We got to the Bear Creek Cabin trail around noon, and I decided that a 15-minute power nap in the sun was due after that arduous night. I was going to take one whether or not Scott was. I know how much help that 15-minute recharge would be for the brain. I had been nodding off in the daylight for the last 2 hours, sometimes tripping on my skis and poles into the soft snow beside the trail. We both leaned up on our sleds and woke up to my alarm 15 minutes later, directly heading back down the trail. I never nodded the rest of the day. I knew what I needed and took the break- racing my own race.

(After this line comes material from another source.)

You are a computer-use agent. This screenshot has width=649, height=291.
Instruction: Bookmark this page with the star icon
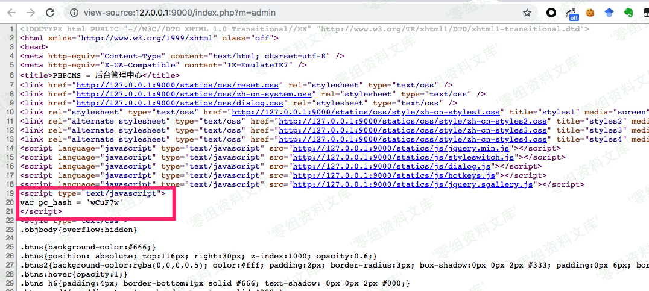pos(527,12)
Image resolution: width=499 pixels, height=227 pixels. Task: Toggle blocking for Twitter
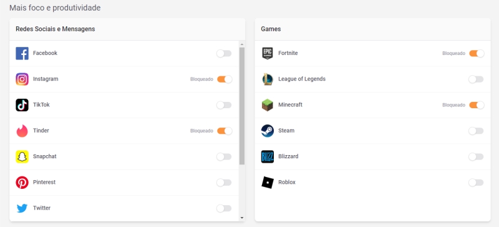pos(224,208)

Getting into Nikolai, my feet were aching worse than they ever have before. I knew after the last push that I needed a couple hours of sleep.  My plan was to do some gear maintenance (like thaw my boots from my skis) and eat, sleep for 3 hours to recharge, and try to skate ski to McGrath. Temps had risen so there should be some glide. Scott saw on a computer the locations of the next two runners and decided to take off. I knew we needed rest, but something in me wanted to stick with him. I know I had the same mental capacity to start the final 50 miles but I really doubted how I would feel in a couple of hours in the darkness, again. Within an hour of Scott departing Nikolai, I was fully dressed and prepared for another 50. I could hardly walk, and could hardly stuff my swollen feet into my boots. After some logical questioning from a cyclist who had been watching me stumble around, my ego caved. Race your own race. You can start now but will be in a world of hurt. There’s no difference in what you’ll achieve whether you start right now or wait for the swelling in your feet to go down and recharge your mental capacity. Fully dressed I went to sleep. Race my own race. Don’t race anybody else or even the clock. This is how you’re doing and this is what you need.

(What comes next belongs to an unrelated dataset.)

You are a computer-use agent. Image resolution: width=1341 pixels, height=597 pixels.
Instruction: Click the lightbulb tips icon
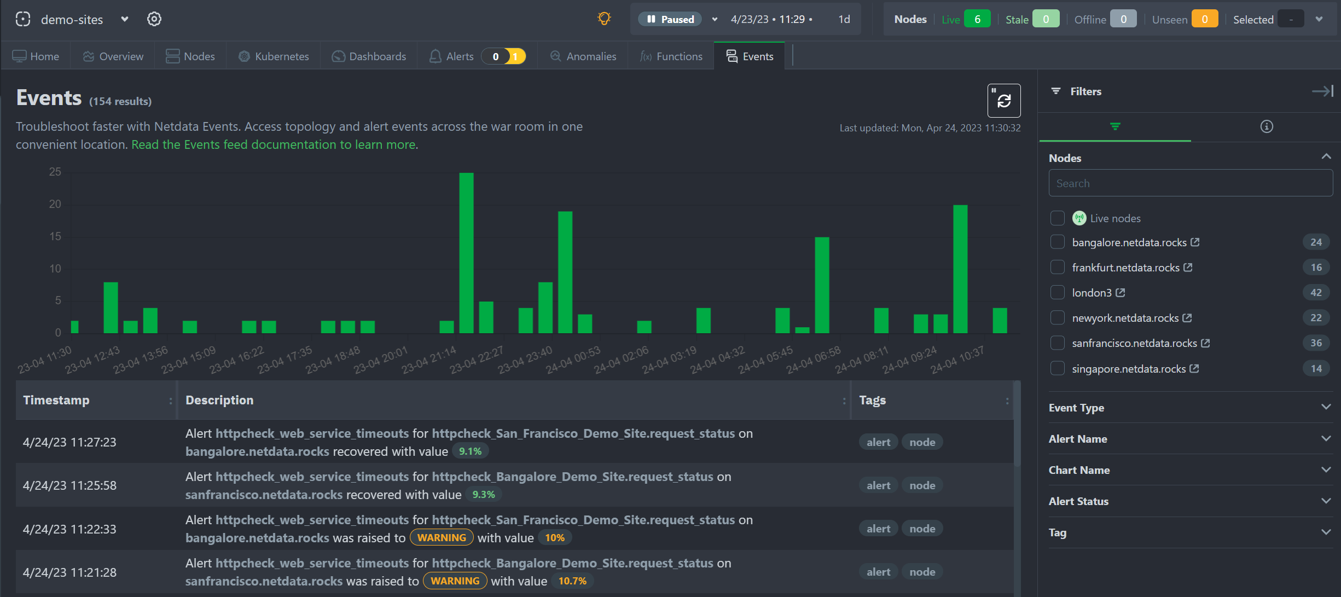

I woke up to Dave Johnston and Gavin (runners 2&3) packing up after an hour or two of rest. I ate some breakfast, had some coffee (first of the race!), and gave my boots another go. I was able to get them on with only slight discomfort, so skating should be OK. The trail was warm (mid-teens) and skate-skiing was a go!  About 10 minutes in I passed Dave and Gavin, and I was feeling great!  Compared to 2.5MPH, the new 5-6MPH speeds felt like I was flying! I could get this last 50 miles done in 10 hours! I was hoping to run into Scott to see how he was doing about 20-30 miles in but he had backtracked and I never saw him. I pushed hard and maintained my speed the entire way into McGrath, feeling like I was actually RACING! It was finally worth the energy to push myself a little!  I was so thankful I had rested in Nikolai and RACED MY OWN RACE.

After all, the only person that can fully understand your accomplishment is yourself. Nobody else had the same experience in your body as you did.